- [WHAT IS EXPECTED]:
Word for word, restate the line containing "The height and width of the screenshot is (742, 1091)." and all the lines that come after it in the entries below. Include nothing from before it.

- [RECORDS SHOWN]:
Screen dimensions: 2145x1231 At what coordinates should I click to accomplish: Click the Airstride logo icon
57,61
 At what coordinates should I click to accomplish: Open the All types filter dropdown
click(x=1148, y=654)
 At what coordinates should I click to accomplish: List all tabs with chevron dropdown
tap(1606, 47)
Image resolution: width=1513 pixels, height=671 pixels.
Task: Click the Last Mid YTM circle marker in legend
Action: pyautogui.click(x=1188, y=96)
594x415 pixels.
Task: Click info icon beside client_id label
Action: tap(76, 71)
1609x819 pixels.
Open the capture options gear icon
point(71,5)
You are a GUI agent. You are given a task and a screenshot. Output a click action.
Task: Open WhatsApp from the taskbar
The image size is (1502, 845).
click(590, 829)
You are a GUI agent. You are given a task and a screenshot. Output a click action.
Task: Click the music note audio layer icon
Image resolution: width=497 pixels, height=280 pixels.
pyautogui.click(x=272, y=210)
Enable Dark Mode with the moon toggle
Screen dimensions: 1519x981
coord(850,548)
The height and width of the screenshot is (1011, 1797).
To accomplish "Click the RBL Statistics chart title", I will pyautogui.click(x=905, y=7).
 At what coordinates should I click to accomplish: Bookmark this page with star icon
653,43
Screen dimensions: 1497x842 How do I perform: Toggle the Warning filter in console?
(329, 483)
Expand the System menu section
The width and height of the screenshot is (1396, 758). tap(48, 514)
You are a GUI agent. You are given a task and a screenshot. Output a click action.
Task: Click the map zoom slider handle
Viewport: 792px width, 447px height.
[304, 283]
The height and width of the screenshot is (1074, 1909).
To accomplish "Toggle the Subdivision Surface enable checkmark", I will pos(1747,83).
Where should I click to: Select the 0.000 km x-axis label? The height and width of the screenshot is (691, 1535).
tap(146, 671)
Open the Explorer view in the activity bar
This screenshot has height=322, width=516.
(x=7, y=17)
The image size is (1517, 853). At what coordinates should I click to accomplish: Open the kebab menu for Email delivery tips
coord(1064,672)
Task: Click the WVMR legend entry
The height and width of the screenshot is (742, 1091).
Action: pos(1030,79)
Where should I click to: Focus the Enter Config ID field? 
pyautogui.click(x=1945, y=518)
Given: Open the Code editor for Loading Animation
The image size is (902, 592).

- [SOLUTION FOR THIS TASK]:
The height and width of the screenshot is (742, 1091).
Action: pos(1030,79)
Where should I click to: Focus the Enter Config ID field? 
pyautogui.click(x=1945, y=518)
Given: Open the Code editor for Loading Animation
The image size is (902, 592).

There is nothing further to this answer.